Küresel Isınma’yı tetikleyen karbon salımı değerlerini düşürmek için adımlar atan devletler ve devlet üstü kurumlar ulaşımdan enerji üretimine birçok alanda emisyon değerlerini düşürmek için yeni kısıtlamalar devreye sokuyor. Enerji üretiminde büyük ölçüde yenilebilir kaynaklara geçiş mümkünken, ulaşımda emisyon değerlerini düşürmek için ortaya konulan alternatifler yetersiz kalıyor. Dünyanın en büyük alternatif yakıt sistemleri üreticisi BRC’nin Türkiye CEO’su Kadir Örücü, içten yanmalı motor teknolojilerinin geleceğini ve elektrikli araçlara alternatif olabilecek seçenekleri sıraladı.

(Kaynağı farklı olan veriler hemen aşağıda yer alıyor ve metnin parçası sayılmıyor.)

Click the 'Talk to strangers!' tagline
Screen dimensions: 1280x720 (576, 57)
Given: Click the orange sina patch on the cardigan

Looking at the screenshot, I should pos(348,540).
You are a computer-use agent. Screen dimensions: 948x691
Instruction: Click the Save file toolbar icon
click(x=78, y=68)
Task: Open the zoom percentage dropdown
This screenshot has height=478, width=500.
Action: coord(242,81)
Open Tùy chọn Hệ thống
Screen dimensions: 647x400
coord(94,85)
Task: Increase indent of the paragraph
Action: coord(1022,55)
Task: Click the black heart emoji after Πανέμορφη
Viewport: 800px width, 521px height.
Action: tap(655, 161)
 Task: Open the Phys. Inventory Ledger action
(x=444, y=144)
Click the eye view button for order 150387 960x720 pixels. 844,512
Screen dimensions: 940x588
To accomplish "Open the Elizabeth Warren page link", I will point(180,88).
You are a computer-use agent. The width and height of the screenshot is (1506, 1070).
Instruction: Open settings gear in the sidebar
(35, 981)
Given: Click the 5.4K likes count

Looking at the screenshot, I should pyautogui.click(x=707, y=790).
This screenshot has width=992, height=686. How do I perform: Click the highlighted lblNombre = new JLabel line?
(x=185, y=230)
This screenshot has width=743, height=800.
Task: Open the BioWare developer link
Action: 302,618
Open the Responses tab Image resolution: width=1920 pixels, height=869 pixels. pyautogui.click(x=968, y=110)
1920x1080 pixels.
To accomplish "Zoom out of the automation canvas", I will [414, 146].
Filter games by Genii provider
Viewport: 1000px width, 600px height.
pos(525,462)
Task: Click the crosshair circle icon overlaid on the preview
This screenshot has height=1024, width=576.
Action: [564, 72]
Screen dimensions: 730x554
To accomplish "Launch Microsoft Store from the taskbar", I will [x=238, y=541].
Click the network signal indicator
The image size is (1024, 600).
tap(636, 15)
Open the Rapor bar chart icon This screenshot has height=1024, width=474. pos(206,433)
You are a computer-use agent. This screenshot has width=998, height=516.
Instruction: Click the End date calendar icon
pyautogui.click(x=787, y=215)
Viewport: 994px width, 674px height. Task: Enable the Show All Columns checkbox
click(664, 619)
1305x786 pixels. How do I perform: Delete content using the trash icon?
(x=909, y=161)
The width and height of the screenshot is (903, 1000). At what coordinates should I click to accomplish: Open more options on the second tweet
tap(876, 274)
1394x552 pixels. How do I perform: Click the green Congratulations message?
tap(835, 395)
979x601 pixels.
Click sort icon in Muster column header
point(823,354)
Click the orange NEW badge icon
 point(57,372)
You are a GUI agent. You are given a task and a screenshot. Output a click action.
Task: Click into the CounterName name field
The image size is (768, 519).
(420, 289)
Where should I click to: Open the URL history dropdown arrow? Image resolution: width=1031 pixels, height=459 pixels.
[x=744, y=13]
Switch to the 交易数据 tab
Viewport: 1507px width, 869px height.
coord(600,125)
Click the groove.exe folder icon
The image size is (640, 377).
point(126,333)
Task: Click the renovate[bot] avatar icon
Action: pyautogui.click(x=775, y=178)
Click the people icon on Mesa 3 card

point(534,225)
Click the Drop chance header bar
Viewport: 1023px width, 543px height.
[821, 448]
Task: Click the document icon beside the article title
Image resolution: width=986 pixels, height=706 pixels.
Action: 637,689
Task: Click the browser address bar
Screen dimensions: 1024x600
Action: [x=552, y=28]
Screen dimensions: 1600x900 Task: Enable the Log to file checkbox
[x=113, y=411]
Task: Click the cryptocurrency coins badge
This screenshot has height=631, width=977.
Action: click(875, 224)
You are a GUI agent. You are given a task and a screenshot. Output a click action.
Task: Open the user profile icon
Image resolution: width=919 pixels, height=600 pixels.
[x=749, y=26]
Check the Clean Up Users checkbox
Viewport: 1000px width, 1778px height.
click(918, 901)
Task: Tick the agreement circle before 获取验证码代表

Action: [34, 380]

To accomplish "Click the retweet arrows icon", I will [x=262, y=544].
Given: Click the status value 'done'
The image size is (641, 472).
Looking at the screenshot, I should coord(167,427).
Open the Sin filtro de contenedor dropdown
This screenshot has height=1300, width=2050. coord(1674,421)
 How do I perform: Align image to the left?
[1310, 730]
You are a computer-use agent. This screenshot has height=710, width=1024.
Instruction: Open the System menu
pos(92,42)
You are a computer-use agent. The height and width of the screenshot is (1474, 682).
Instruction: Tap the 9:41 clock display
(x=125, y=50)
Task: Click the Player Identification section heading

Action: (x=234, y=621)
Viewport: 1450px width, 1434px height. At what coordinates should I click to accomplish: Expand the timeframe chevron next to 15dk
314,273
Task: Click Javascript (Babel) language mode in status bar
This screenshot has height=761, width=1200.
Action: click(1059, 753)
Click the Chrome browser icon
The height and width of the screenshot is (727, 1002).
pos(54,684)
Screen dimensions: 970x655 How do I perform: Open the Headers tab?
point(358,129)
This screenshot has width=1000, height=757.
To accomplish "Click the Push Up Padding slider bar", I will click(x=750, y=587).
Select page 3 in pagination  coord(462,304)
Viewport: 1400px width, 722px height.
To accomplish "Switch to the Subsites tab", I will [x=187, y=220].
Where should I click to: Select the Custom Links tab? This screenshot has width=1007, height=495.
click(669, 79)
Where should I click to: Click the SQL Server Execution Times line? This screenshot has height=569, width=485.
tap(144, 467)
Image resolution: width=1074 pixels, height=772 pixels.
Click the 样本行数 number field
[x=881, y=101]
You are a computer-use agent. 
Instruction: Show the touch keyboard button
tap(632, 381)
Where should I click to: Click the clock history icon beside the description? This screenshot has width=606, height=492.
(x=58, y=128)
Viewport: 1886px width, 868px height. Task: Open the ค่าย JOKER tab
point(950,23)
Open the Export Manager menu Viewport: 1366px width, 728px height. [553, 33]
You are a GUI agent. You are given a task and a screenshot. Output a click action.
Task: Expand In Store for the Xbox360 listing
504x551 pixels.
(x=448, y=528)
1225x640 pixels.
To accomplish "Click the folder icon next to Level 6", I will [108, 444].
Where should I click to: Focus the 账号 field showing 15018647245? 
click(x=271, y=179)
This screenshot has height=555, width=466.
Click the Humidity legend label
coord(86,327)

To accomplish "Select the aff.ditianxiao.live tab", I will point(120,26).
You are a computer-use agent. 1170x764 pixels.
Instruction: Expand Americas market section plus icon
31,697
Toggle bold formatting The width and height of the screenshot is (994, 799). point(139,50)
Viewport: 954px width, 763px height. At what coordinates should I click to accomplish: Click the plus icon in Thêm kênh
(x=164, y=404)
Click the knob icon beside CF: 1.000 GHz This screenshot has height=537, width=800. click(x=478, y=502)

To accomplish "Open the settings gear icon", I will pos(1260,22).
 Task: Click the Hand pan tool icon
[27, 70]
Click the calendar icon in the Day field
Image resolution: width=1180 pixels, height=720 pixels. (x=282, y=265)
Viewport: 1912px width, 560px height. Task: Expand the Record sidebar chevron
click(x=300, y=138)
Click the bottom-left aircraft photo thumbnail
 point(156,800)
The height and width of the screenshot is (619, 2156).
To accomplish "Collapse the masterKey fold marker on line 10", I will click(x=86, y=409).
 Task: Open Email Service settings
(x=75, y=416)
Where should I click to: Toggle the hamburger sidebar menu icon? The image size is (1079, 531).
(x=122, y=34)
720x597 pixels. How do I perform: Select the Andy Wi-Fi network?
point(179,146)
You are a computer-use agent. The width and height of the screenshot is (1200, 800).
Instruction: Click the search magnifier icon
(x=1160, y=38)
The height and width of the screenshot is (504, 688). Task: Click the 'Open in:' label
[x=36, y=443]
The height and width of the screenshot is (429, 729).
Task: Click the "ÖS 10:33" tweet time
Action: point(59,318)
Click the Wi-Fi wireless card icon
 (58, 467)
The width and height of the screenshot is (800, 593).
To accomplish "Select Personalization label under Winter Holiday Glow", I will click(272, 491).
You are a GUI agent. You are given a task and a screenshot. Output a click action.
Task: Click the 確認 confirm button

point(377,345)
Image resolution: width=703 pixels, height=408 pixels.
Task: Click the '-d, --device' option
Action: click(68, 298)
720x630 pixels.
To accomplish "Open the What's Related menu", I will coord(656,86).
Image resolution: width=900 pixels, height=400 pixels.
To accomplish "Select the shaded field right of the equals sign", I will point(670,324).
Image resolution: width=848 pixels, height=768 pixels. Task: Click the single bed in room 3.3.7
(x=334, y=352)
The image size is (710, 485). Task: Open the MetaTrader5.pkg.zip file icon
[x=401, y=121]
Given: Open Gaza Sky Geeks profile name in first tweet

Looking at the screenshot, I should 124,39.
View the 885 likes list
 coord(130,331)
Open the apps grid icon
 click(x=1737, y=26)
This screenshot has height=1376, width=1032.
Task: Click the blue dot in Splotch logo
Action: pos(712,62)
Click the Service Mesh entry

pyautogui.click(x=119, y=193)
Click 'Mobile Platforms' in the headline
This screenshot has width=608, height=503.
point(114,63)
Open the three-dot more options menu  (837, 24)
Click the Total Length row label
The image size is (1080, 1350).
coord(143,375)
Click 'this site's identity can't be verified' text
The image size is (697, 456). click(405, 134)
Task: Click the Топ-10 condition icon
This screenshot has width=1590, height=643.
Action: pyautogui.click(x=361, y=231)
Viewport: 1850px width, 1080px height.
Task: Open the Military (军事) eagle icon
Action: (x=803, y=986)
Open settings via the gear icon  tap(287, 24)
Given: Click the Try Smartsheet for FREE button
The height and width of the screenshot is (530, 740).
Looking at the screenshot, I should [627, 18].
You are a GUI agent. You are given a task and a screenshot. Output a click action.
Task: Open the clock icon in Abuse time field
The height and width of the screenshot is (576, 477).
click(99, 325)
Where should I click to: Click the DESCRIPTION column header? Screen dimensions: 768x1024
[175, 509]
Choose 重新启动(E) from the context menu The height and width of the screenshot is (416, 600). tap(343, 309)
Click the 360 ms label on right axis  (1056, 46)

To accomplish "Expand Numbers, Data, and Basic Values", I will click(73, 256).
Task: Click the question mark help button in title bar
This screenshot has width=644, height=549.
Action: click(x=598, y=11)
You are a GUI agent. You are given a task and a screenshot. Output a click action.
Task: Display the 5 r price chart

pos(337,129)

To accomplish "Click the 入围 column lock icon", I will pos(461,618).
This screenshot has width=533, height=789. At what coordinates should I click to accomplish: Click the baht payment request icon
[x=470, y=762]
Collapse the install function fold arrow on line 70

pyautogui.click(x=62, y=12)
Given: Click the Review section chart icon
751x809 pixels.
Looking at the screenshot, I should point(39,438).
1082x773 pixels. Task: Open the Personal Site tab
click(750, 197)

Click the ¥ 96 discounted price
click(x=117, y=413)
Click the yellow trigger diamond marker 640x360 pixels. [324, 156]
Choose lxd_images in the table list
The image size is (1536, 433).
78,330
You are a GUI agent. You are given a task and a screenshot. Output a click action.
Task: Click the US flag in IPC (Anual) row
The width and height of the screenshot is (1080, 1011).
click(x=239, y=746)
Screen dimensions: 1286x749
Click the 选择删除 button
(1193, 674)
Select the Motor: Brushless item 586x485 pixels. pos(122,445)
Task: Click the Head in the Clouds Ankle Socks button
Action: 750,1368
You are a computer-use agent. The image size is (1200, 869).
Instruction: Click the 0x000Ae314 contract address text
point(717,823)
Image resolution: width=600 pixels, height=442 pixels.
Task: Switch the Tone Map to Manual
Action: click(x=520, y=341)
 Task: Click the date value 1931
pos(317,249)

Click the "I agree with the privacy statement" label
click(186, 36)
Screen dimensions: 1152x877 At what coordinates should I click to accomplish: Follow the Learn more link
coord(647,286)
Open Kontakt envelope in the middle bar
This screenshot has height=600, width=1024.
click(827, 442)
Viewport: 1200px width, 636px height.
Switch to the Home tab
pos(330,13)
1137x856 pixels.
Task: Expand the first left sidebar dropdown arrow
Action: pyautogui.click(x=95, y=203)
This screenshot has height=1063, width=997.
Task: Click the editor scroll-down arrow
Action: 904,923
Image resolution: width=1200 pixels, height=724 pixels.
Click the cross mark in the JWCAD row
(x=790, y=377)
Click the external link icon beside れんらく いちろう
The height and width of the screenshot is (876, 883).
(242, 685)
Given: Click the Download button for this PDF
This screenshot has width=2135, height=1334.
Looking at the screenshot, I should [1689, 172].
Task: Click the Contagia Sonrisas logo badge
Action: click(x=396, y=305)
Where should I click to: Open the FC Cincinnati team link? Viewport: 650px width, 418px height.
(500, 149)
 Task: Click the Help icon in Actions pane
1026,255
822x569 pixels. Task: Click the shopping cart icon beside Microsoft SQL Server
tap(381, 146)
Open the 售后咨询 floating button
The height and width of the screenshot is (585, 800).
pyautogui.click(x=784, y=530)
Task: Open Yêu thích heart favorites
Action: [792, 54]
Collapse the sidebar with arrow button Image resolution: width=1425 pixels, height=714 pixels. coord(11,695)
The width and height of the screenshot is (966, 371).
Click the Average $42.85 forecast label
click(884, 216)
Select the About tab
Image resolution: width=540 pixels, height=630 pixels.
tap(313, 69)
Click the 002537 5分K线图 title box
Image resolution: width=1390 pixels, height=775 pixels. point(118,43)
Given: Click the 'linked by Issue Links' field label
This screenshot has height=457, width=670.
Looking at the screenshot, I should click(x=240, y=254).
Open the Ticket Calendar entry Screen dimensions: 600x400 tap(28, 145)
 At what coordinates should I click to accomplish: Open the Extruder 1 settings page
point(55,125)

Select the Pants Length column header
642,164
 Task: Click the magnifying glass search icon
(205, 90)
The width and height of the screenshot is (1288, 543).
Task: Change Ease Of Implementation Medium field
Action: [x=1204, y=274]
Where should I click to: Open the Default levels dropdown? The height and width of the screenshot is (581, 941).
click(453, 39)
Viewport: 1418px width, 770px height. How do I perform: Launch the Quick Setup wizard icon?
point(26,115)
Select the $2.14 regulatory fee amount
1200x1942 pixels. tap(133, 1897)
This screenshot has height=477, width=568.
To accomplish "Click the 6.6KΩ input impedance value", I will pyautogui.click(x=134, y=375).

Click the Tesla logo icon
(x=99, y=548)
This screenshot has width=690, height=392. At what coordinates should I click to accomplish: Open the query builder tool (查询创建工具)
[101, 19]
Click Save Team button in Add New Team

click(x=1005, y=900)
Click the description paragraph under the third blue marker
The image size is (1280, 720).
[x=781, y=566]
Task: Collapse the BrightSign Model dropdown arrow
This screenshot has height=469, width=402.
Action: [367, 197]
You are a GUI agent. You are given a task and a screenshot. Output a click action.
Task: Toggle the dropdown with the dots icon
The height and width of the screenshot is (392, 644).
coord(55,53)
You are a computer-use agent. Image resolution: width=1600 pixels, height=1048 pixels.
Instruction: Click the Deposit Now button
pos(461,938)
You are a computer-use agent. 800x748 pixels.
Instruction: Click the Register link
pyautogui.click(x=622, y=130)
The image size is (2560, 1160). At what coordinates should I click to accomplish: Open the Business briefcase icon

‘ULAŞIMDA HENÜZ KESİN ÇÖZÜM ORTAYA KONULMADI’
Karbon salımı değerlerinin acilen düşürülmesi gerektiğini vurgulayan Kadir Örücü, “Günümüzde yaşadığımız doğal felaketlerin kaynağı Küresel Isınma. Küresel Isınma’nın belirli ölçüde durdurulmasının tek çözümü de karbon salımı değerlerinin azaltılmasından geçiyor. Avrupa Birliği, İngiltere ve Japonya’nın öncülük ettiği yeni karbon emisyon hedefleri, karbon salımının düşürülmesi ve Küresel Isınma’nın geriletilmesi için önemli adımlar. Ancak bunun nasıl yapılacağı önemli bir tartışma konusu. İngiltere’nin ortaya attığı ‘Yeşil Plan’ enerji üretiminde akılcı çözümler ortaya koysa da ulaşımda hangi çözümlerin ortaya konulacağı, içten yanmalı motor teknolojilerinin nasıl bir anda terk edileceği gibi sorunlar halen geçerliliğini koruyor” diye konuştu.
“ELEKTRİKLİ ARAÇLARIN LİTYUM BATARYALARI ZEHİR SAÇIYOR”
Elektrikli araçların batarya teknolojilerini sorgulayan BRC Türkiye CEO’su Kadir Örücü, “Cep telefonlarımızda, dizüstü bilgisayarlarımızda kullandığımız lityum bataryalar, elektrikli araçlarda da kullanılıyor. Diğer batarya teknolojilerinde geri dönüşüm mümkünken, lityum-ion bataryalarda geri dönüşüm yüzde 5 civarında gerçekleşiyor. Birmingham Üniversitesi’nde elektrikli araçlar için batarya teknolojileri üzerinde çalışan ekibin lideri Paul Anderson yakın tarihte İngiliz basın kuruluşu BBC’ye verdiği demeçte lityum bataryaların oldukça zehirli olduğu bu nedenle geri dönüşümünün büyük maliyetlerle gerçekleştiğini belirtmişti. Elektronik cihazlarımızın görece daha küçük ve geri dönüşüm maliyeti çok yüksek olan kullanılmış lityum bataryaları çöp olarak Afrika ülkelerine gönderiliyor. Elektrikli araçların kullandığı lityum bataryalar çok daha ağır. Ortalama bir elektrikli aracın 70 kilo lityum barındırdığını ve bu bataryaların 2-3 yıl ömrünün olduğunu düşünürseniz, elektrikli araçların doğa için barındırdığı tehlikenin farkına varabilirsiniz” ifadelerini kullandı.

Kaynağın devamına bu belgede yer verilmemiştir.